During the Second World War, Portugal was called upon to exercise its duties of protection towards the Portuguese Jews in the territories under the German Reich. Known as “Oriental Jews of Portuguese Origin”, most of these people had received Portuguese documents as a result of a 1913 decision to grant provisional nationality to a number of Ottoman Jewish families from Salonika at the time of the Balkan Wars.
Thus “Oriental Jews of Portuguese Origin” became a label applied to all those Jewish subjects of the Ottoman Empire who had been issued with Portuguese papers from 1913 onwards. In the following decades, Portuguese governments tried several times unsuccessfully to rescind such titles. The result was that during World War II, Portugal was called upon to protect these nationals from the anti-Semitic policies of the Third Reich and of the Vichy government and ended up allowing some three hundred to come conditionally to Portugal.
The many questions raised by the files of the Second World War period led me to further research the circumstances and terms under which the First Republic had granted such certificates of nationality.
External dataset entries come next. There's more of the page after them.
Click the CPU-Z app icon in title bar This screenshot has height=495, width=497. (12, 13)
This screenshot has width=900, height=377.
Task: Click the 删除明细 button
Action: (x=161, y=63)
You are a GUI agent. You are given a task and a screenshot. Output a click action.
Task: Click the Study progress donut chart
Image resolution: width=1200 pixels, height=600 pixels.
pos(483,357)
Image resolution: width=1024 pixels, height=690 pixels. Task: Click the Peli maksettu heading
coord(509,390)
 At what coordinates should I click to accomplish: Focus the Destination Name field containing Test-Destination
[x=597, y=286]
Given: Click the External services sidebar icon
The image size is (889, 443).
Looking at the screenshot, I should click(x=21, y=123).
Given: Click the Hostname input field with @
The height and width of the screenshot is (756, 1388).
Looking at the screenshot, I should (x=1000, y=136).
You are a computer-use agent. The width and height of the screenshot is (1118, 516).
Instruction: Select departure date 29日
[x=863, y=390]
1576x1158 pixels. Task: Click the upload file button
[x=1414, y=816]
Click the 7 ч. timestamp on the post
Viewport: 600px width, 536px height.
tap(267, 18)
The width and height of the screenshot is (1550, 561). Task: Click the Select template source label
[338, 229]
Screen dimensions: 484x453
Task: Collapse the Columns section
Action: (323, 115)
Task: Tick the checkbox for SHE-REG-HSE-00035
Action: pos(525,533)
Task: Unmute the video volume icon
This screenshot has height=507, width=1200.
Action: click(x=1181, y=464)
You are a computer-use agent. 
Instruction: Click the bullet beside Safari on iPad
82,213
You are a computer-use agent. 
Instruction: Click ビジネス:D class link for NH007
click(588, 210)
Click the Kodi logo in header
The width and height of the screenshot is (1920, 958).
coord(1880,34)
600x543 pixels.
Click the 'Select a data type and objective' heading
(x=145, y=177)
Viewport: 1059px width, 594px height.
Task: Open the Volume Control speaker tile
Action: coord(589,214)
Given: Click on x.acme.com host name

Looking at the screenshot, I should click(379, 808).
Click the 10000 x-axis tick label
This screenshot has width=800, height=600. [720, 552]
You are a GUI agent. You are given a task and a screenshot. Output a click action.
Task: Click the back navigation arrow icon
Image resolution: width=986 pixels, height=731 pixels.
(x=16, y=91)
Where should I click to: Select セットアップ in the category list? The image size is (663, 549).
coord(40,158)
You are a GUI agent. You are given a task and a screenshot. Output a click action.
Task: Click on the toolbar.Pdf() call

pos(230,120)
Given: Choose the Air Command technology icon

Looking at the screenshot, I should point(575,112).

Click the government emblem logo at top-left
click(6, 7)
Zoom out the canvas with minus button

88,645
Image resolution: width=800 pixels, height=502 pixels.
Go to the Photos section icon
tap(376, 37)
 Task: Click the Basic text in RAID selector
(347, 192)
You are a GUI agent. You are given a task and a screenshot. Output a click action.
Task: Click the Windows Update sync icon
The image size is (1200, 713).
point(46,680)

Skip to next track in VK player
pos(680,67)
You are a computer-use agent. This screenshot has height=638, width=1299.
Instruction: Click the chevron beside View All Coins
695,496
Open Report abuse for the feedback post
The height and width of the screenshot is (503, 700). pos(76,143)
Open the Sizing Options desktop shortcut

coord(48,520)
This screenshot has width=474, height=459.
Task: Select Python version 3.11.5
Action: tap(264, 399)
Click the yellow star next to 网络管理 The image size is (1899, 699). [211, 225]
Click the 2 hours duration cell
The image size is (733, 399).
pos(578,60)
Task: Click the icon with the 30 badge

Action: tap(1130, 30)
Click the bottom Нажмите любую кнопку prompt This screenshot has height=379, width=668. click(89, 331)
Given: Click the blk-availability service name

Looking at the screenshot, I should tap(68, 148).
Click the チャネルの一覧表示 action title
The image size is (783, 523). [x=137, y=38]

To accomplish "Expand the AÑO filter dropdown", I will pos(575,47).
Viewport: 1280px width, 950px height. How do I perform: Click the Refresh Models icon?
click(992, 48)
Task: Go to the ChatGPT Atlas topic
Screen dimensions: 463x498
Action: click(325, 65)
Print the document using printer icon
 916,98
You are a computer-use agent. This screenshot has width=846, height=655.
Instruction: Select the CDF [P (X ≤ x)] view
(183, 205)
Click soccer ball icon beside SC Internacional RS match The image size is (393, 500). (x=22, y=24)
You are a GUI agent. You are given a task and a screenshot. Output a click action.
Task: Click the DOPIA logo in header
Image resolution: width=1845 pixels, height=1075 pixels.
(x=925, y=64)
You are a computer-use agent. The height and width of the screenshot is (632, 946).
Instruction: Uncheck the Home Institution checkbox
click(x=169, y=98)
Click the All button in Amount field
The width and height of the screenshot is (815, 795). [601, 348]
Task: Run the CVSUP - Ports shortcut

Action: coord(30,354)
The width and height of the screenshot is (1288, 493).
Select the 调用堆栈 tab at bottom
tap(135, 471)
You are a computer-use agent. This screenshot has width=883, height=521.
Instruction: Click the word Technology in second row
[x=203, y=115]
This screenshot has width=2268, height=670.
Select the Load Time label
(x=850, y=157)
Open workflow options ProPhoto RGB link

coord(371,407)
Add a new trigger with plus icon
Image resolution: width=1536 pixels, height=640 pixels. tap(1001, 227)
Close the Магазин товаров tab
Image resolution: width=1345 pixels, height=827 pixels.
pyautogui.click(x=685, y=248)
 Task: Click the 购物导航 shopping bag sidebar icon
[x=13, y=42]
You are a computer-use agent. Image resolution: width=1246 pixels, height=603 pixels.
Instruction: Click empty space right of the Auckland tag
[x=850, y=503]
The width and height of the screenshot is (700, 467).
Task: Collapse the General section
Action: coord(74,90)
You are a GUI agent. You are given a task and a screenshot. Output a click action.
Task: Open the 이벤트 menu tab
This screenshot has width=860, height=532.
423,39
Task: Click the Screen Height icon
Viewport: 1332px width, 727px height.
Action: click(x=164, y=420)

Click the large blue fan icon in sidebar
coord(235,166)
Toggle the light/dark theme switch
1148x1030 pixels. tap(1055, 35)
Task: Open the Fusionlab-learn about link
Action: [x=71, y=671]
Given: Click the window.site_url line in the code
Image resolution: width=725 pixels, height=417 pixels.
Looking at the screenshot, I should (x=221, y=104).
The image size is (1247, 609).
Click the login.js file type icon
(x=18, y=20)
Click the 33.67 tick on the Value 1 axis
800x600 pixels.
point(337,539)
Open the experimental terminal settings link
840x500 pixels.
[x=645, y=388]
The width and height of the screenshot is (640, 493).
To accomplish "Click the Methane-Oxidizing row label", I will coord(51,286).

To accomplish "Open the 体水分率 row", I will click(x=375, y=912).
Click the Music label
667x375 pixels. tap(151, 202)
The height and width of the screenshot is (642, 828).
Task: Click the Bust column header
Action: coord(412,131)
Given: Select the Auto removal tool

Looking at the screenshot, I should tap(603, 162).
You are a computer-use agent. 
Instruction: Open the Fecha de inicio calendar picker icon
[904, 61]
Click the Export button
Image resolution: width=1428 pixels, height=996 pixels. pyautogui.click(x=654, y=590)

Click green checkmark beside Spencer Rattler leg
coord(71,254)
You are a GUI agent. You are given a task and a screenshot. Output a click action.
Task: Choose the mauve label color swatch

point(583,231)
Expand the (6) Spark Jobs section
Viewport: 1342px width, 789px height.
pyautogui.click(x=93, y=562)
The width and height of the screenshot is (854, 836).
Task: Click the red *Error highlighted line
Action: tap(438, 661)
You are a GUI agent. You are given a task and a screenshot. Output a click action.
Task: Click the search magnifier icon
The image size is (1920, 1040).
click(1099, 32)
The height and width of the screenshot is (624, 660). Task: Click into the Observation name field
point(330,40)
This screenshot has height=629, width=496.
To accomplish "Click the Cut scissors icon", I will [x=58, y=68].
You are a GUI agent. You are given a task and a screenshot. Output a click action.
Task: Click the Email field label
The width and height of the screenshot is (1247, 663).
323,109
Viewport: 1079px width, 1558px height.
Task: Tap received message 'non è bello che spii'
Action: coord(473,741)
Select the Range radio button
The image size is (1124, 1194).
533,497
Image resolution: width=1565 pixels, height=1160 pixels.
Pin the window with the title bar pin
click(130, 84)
It turns out that instead of just the few hundred people repatriated between 1943 and 1945, papers were originally given to some 500 families. Moreover, during the 1913-57 period, archival documents echo the difficulties that Jews were experiencing in Europe and allow us to follow the attitudes of the Portuguese authorities in a question that appears linked both to Portugal's foreign policy and to the juridico-political conditions for granting and/or holding Portuguese nationality.
THE RETURN OF THE “PORTUGUESE NATION” TO THEIR FIRST HOMELAND
Let us now look at how the subtle web of history is woven in this story over which, and above all else, hovers the idea of a backward flow – the link to those Jews who fled the Portuguese Inquisition, the notion of “restoring justice”, the granting of certificates of nationality which returned them to their “original nationality”. “Original” for some; “a myth”, others argued.